Highlights -Human Development Index 2019:

  • India ranks 129 out of 189 countries on the 2019 Human Development Index (HDI) — up one slot from the 130th position last year.
  • Norway, Switzerland, Ireland occupied the top three positions in that order. Germany is placed fourth along with Hong Kong, and Australia secured the fifth rank on the global ranking.
  • Among India’s neighbours, Sri Lanka (71) and China (85) are higher up the rank scale while Bhutan (134), Bangladesh (135), Myanmar (145), Nepal (147), Pakistan (152) and Afghanistan (170) were ranked lower on the list.
  • As per the report, South Asia was the fastest growing region in human development progress witnessing a 46% growth over 1990-2018, followed by East Asia and the Pacific at 43%.
  • India’s HDI value increased by 50% (from 0.431 to 0.647), which places it above the average for other South Asian countries (0.642).
  • However, for inequality-adjusted HDI (IHDI), India’s position drops by one position to 130, losing nearly half the progress (.647 to .477) made in the past 30 years. The IHDI indicates percentage loss in HDI due to inequalities.
  • The report notes that group-based inequalities persist, especially affecting women and girls and no place in the world has gender equality. In the Gender Inequality Index (GII), India is at 122 out of 162 countries. Neighbours China (39), Sri Lanka (86), Bhutan (99), Myanmar (106) were placed above India.
  • The report notes that the world is not on track to achieve gender equality by 2030 as per the UN’s Sustainable Development Goals. It forecasts that it may take 202 years to close the gender gap in economic opportunity — one of the three indicators of the GII.
  • The report presents a new index indicating how prejudices and social beliefs obstruct gender equality, which shows that only 14% of women and 10% of men worldwide have no gender bias.
  • The report notes that this indicates a backlash to women’s empowerment as these biases have shown a growth especially in areas where more power is involved, including in India.

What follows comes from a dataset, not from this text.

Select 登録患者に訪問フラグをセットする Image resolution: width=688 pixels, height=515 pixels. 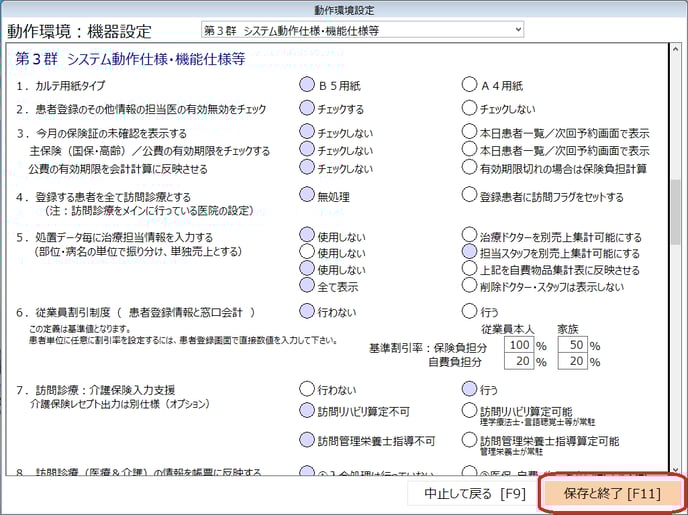tap(469, 197)
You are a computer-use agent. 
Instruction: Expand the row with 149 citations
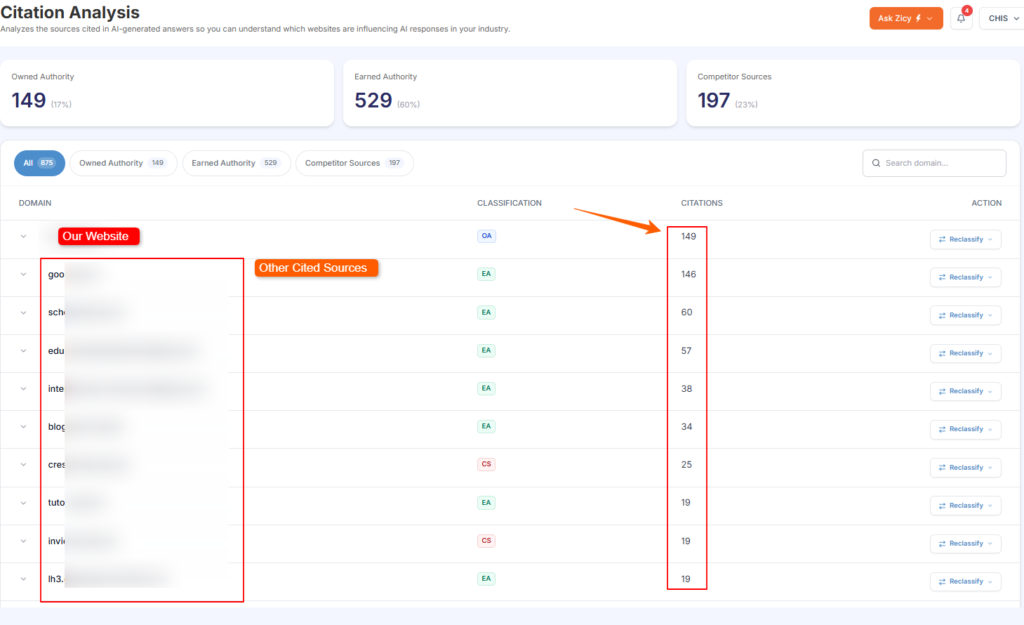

 The tools to get these measurements must be employed meaningfully and must be seen in real-time to be able to take corrective actions where needed.



  • India’s huge demographic dividend remains unutilised due to variety of factors. HCI scores on sub-components will help India direct its human capital developmental efforts at the factors lagging behind the most.
  • The areas of health and education needs urgent policy attention with increased investment and more inclusive approach.India should take a more comprehensive view of development that incorporates all elements of human capital.
  • A robust state capacity and bureaucracy is required to implement state-sponsored programmes.
  • Real-time data and increased frequency of credible measurement of investments made in education, health and areas of technological adoption is required to assess the progress in human capital development.